Project Canterbury

From The Works of the Rt. Rev. Charles C. Grafton (Volume 4),
edited by B. Talbot Rogers, New York: Longmans, Green, 1914, pp. 308-309

A Journey Godward
of a Servant of Jesus Christ


POSTSCRIPT

ON Friday, August 30, 1912, the Right Reverend Charles Chapman Grafton, S.T.D., LL.D., the second Bishop of Fond du Lac, fell on sleep.

The end was peaceful. The Sisters and nurses knelt, as a priest recited the Litany for the Dying, and then read the commendatory prayers. The breathing stopped and the tired body was at rest. Two weeks before he had been told that the physicians thought his end was near. He took the word with perfect composure. "I have had a hard battle. If it is the Lord's will, I am ready to go," were his words of resignation. Bishop Weller administered Extreme Unction, and, two days before his death, Canon Rogers gave him his viaticum.

He had given away all his own estate and all that friends had given him, and died a poor man.
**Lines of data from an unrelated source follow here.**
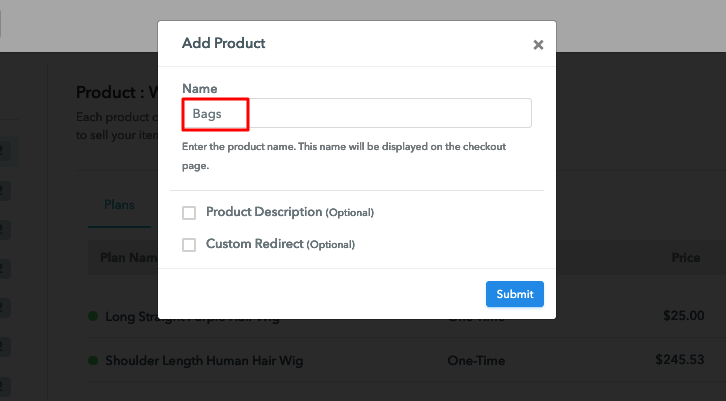726x401 pixels.
Task: Click green status dot beside Long Straight wig
Action: [94, 317]
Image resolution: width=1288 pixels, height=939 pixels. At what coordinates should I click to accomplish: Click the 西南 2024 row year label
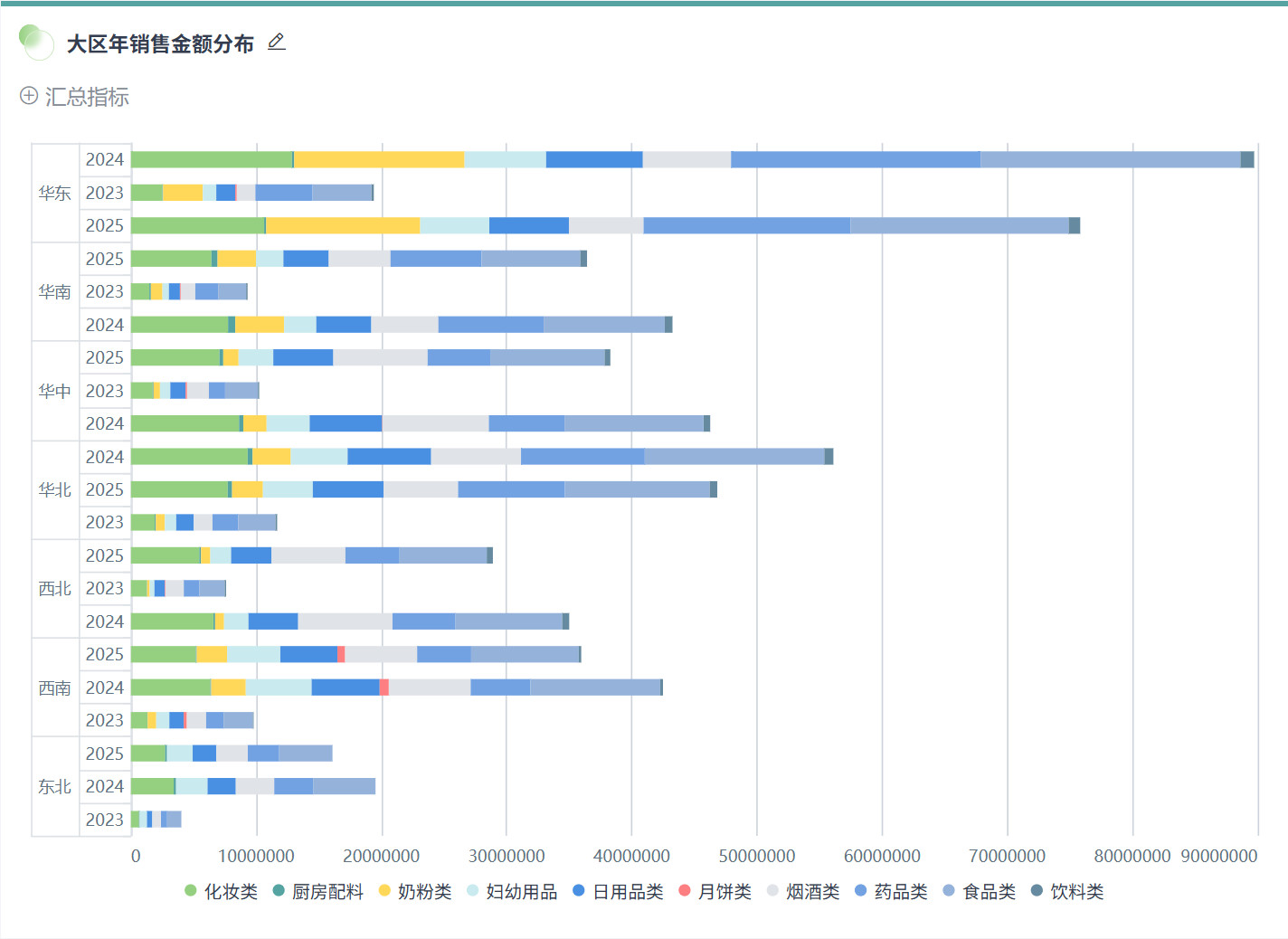[x=105, y=688]
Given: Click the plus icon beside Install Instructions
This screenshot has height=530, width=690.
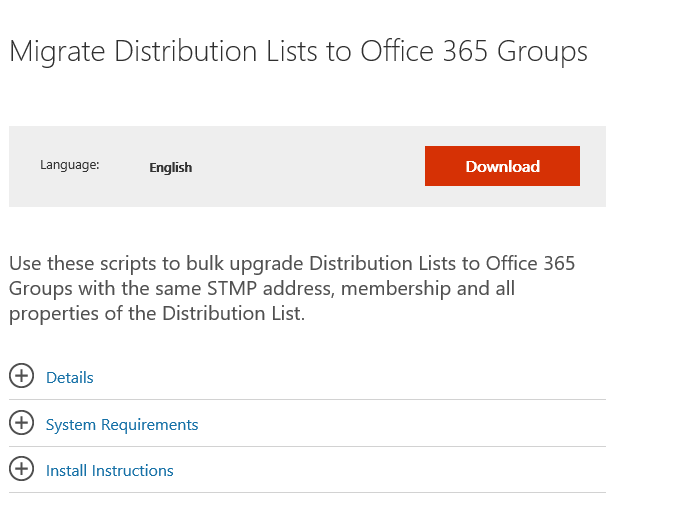Looking at the screenshot, I should coord(21,469).
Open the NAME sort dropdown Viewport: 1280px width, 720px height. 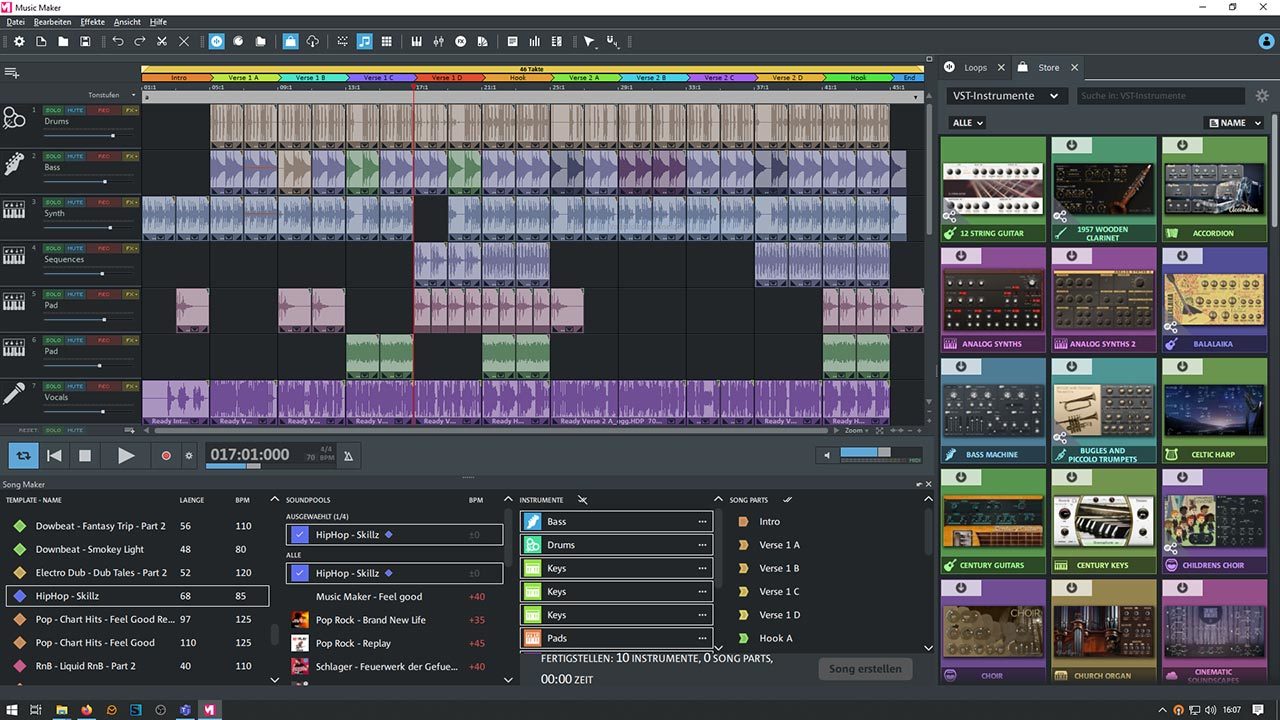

His obsequies were most impressive. The body was reverently prepared in priestly vestments and white mitre, and a simple plated chalice was placed in his hand. His constant prayer had been that he might be restored to the Altar, now so fully realized. Six priests led by Bishop Weller acted as pall bearers and walked on either side of the hearse bringing the body to the Cathedral, where it lay in state with a watch of clergy from Monday noon until Tuesday morning. Six lighted tapers surrounded the casket, and litanies and offices for the dead were recited continually, and multitudes passed by to pay their last token of respect to one whom they had learned to love. There was no distinction of creed or color.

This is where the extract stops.